»»

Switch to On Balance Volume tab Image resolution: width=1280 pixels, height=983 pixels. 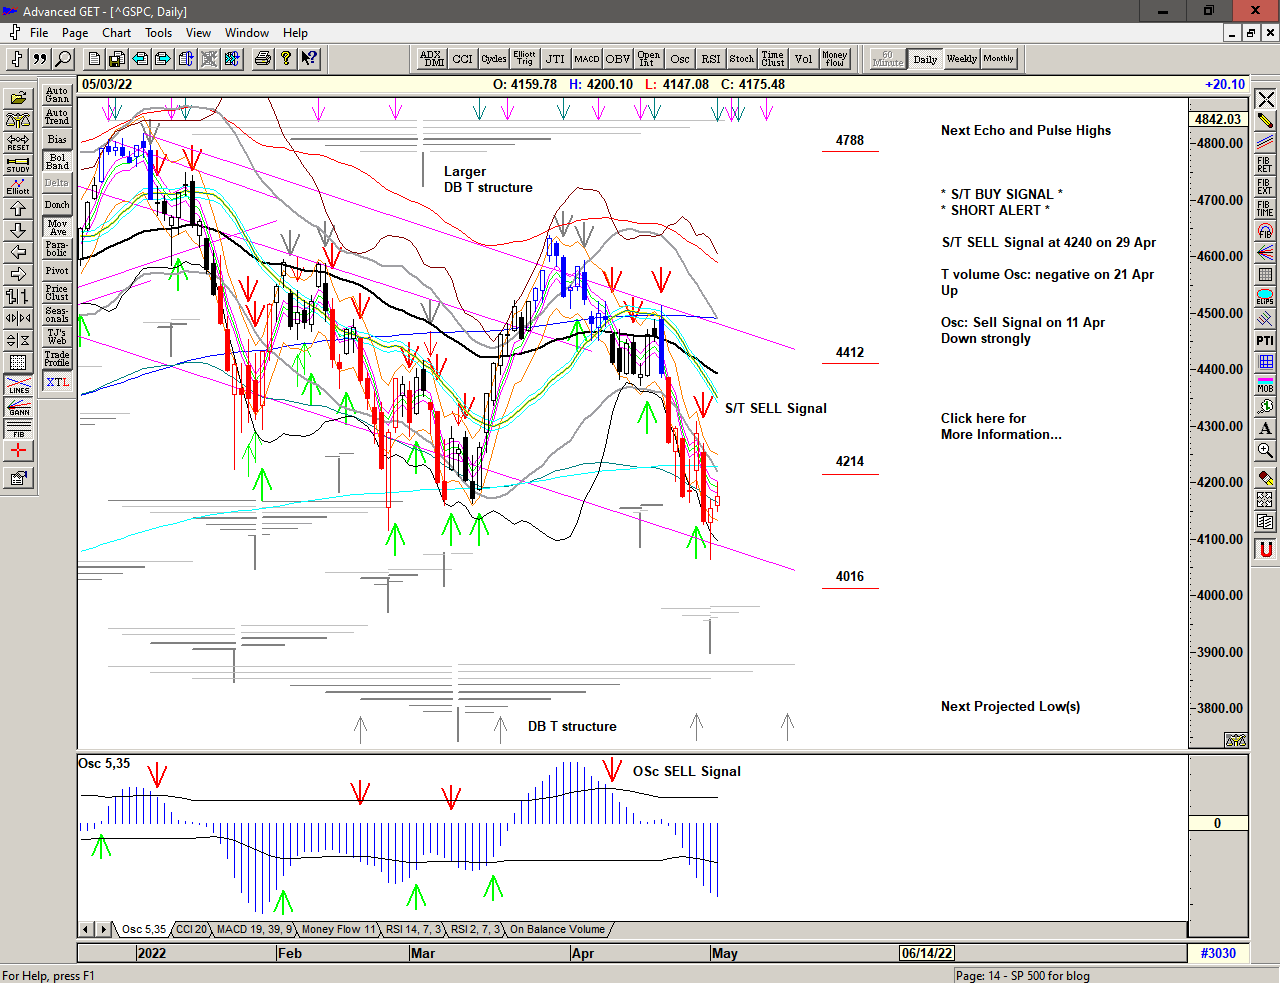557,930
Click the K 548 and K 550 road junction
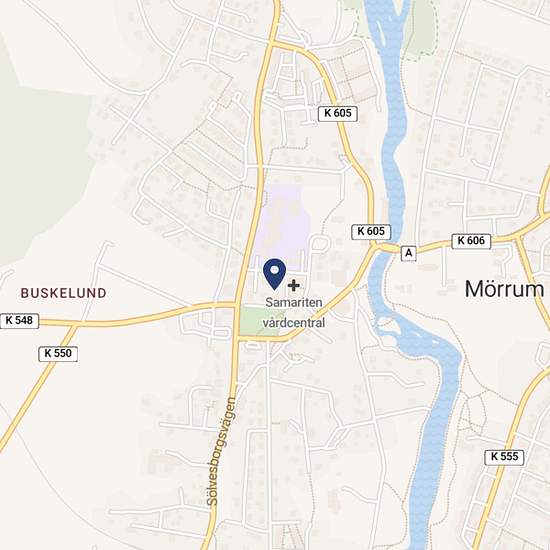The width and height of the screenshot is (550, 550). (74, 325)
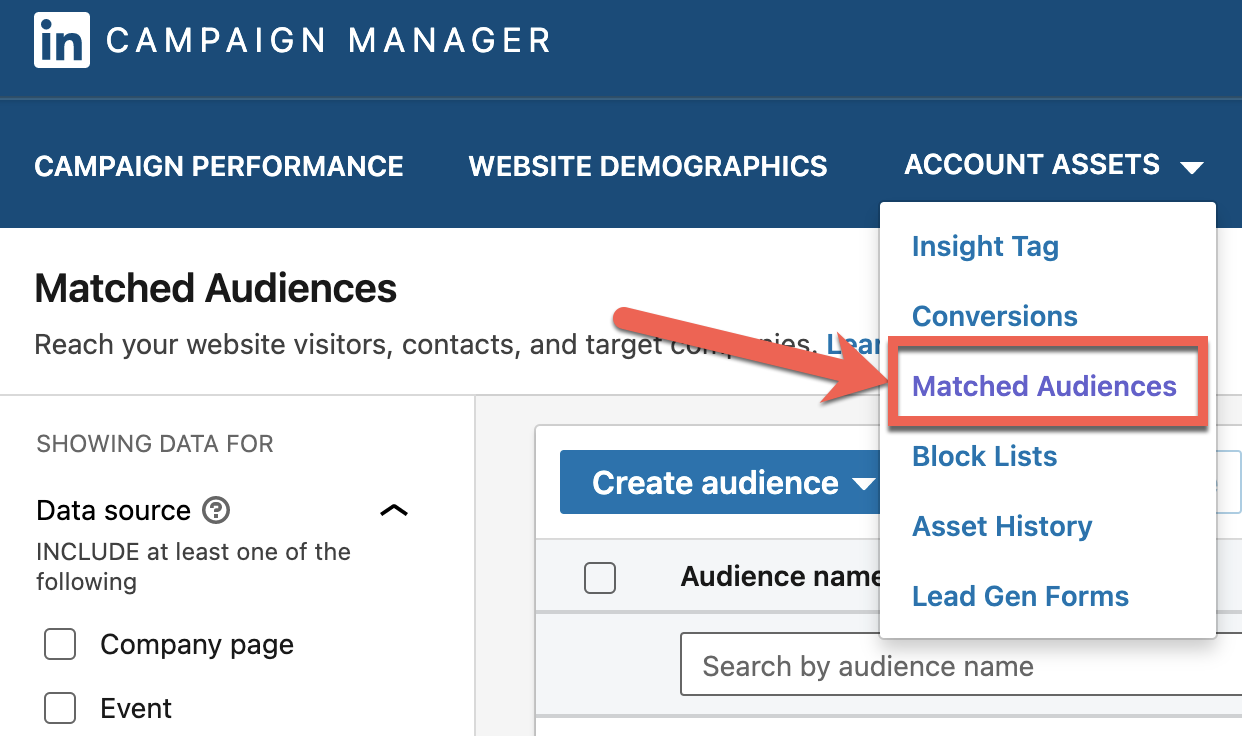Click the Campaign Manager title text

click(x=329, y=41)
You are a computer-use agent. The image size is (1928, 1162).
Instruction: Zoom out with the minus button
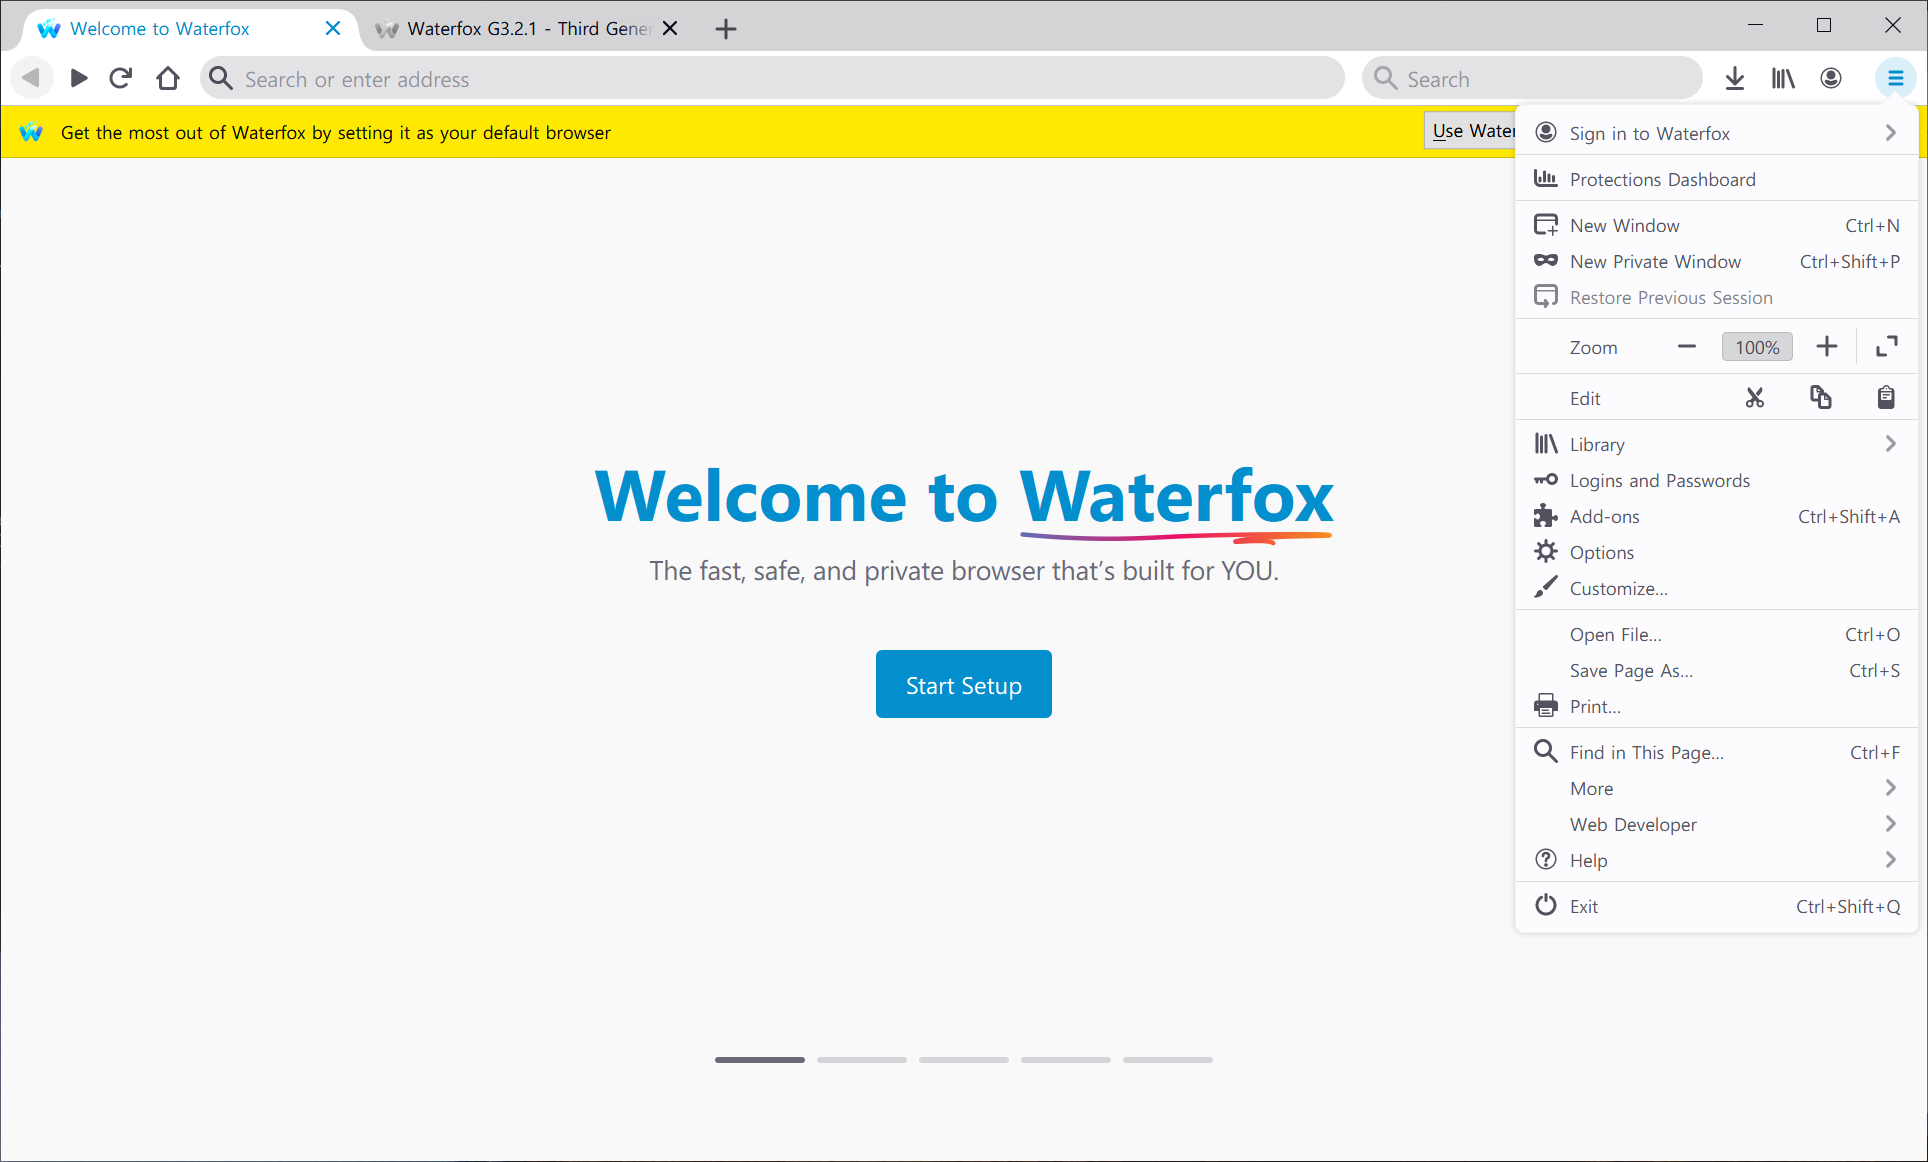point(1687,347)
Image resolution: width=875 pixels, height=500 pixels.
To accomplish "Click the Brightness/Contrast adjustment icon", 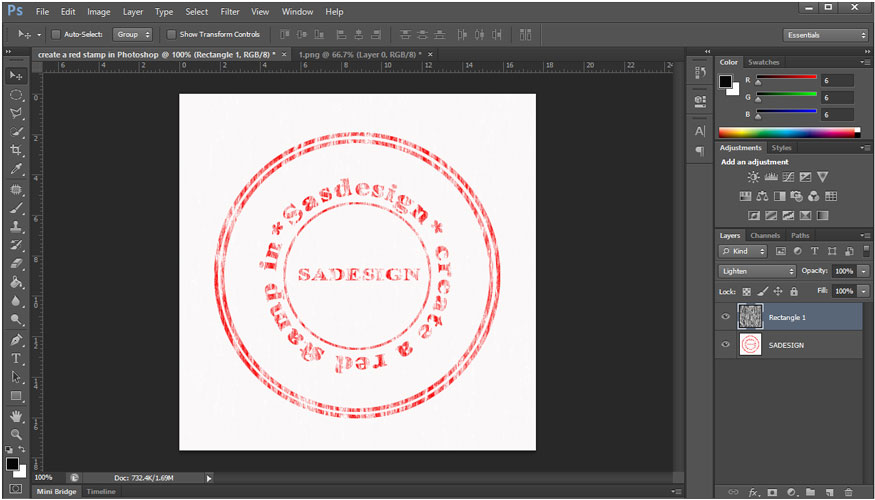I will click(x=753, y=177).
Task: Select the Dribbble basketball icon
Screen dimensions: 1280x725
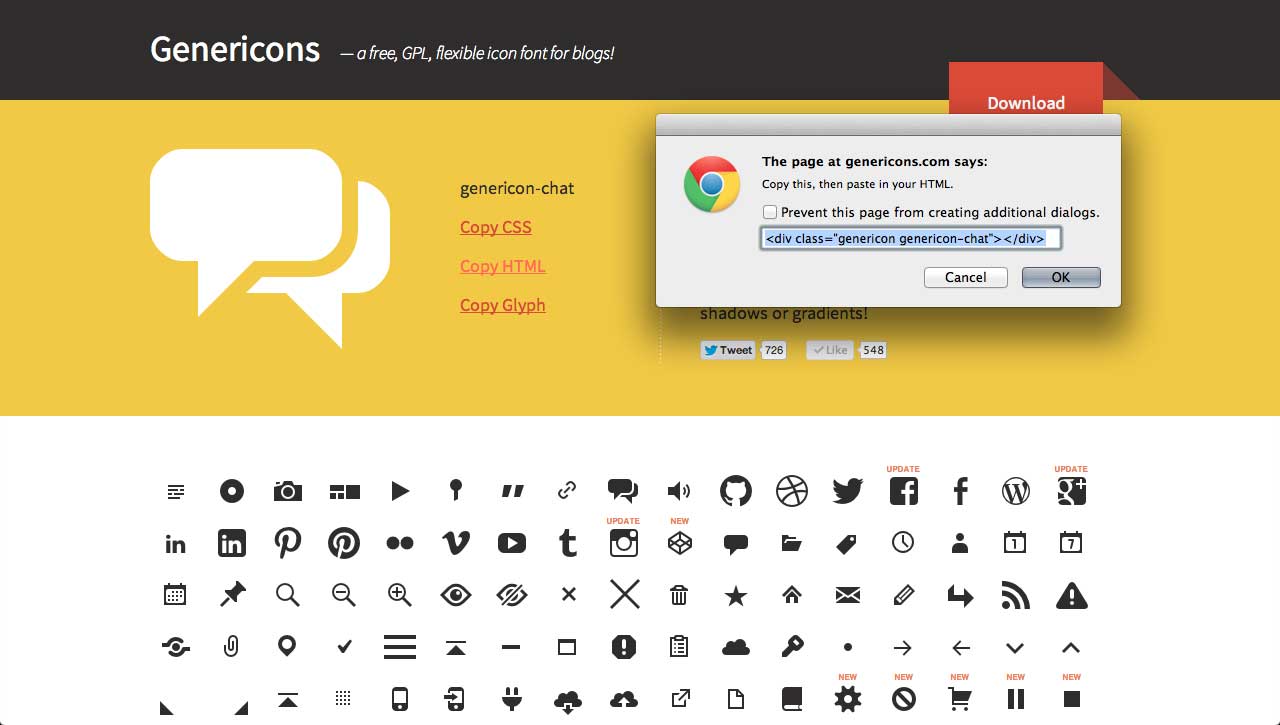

««

▸ Problem requirements
Copy the records word for word, starting with the line containing "Task: Select the Dribbble basketball icon" and continuing through the end of the records. Leave out the pictures.

▸ Result of this exercise
Task: Select the Dribbble basketball icon
Screen dimensions: 1280x725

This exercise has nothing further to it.